---------- Exercise data ----------

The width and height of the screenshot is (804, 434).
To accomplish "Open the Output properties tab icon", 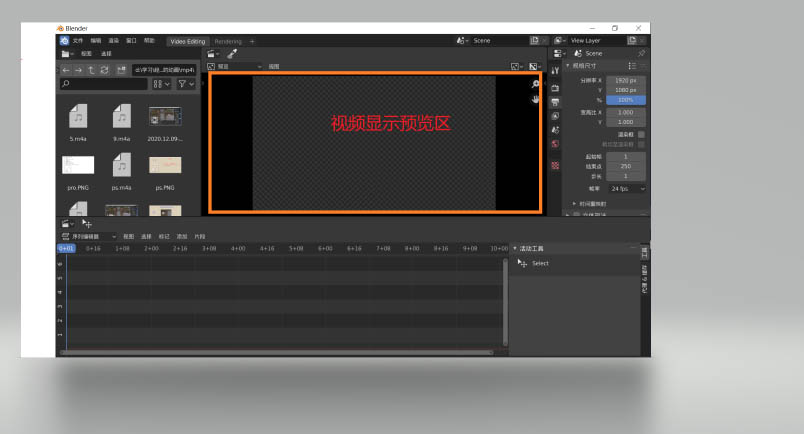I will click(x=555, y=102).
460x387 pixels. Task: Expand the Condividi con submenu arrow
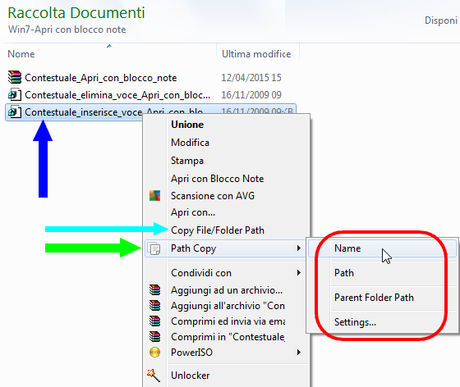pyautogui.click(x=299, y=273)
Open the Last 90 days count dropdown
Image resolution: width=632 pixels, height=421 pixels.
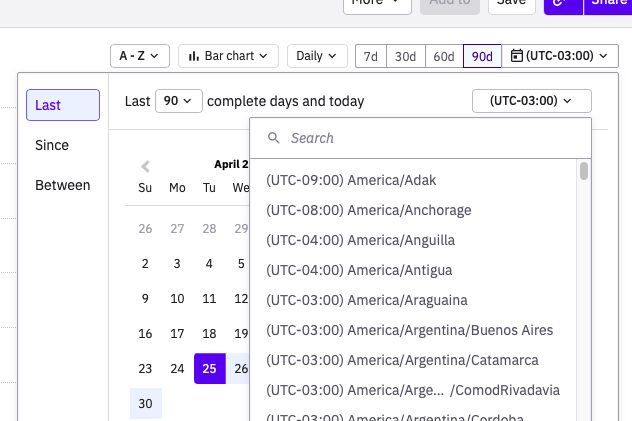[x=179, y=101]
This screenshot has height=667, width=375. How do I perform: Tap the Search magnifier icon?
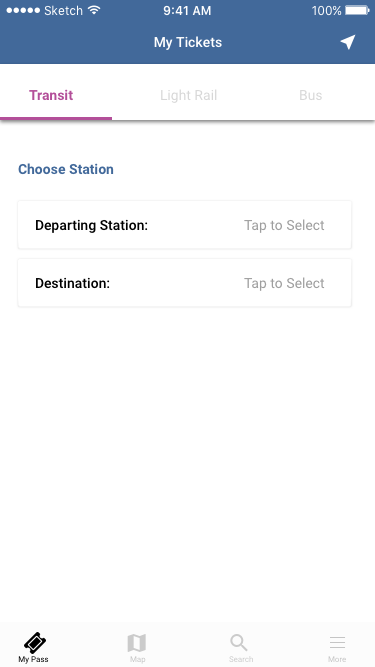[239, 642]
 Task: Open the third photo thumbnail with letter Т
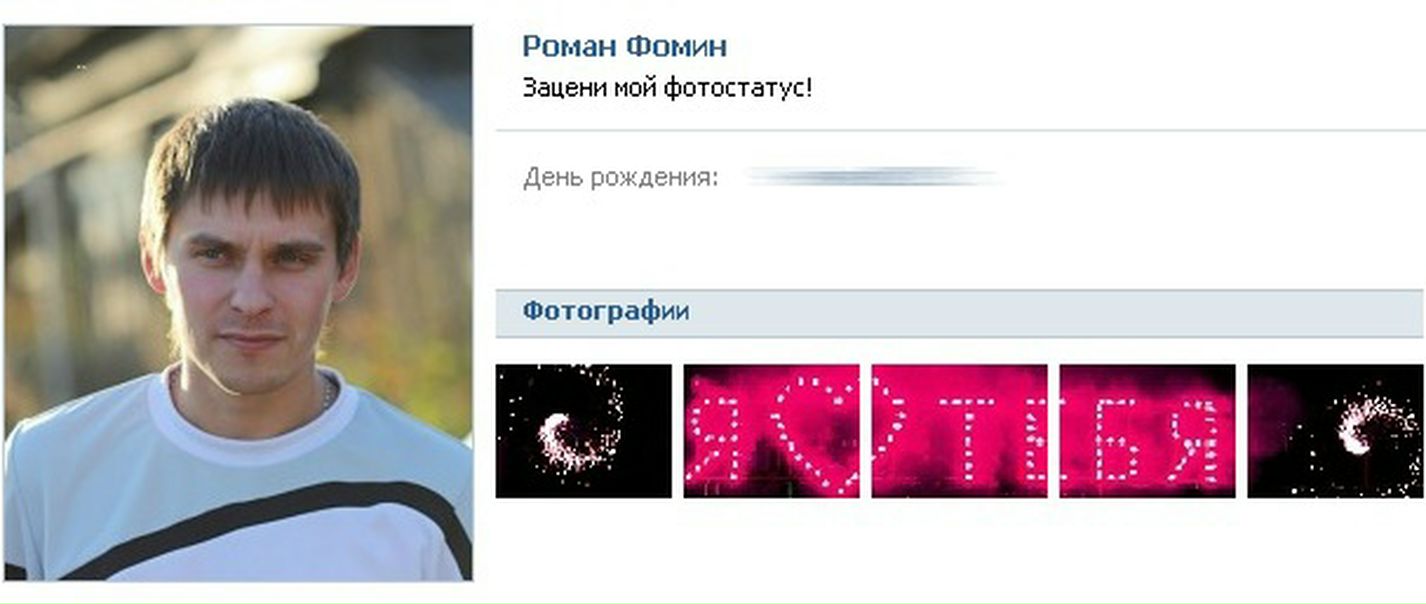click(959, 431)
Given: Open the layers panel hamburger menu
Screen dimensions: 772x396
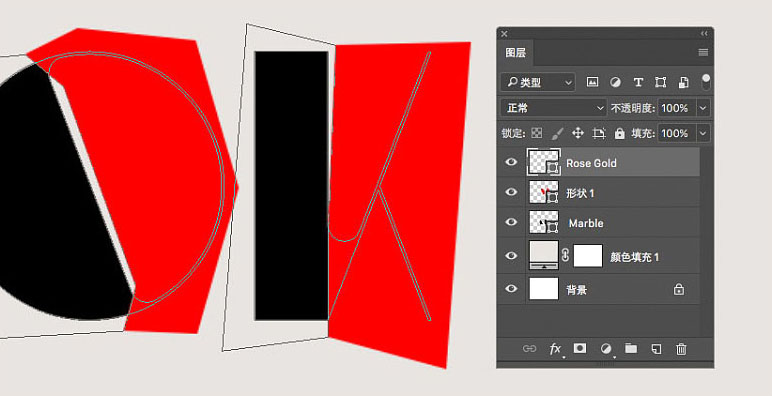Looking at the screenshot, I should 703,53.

----------

▸ Work to be completed
Retype, word for word, the lines from the one with "460x387 pixels. Task: Expand" through the last line of the entries above, and only those lines. Leave pictures out.

▸ Task result
460x387 pixels. Task: Expand the Condividi con submenu arrow
pyautogui.click(x=299, y=273)
Open the Last 90 days count dropdown
Image resolution: width=632 pixels, height=421 pixels.
[x=179, y=101]
This screenshot has height=667, width=375. How do I perform: Tap the Search magnifier icon?
[239, 642]
 Task: Open the third photo thumbnail with letter Т
click(959, 431)
Given: Open the layers panel hamburger menu
Screen dimensions: 772x396
Looking at the screenshot, I should 703,53.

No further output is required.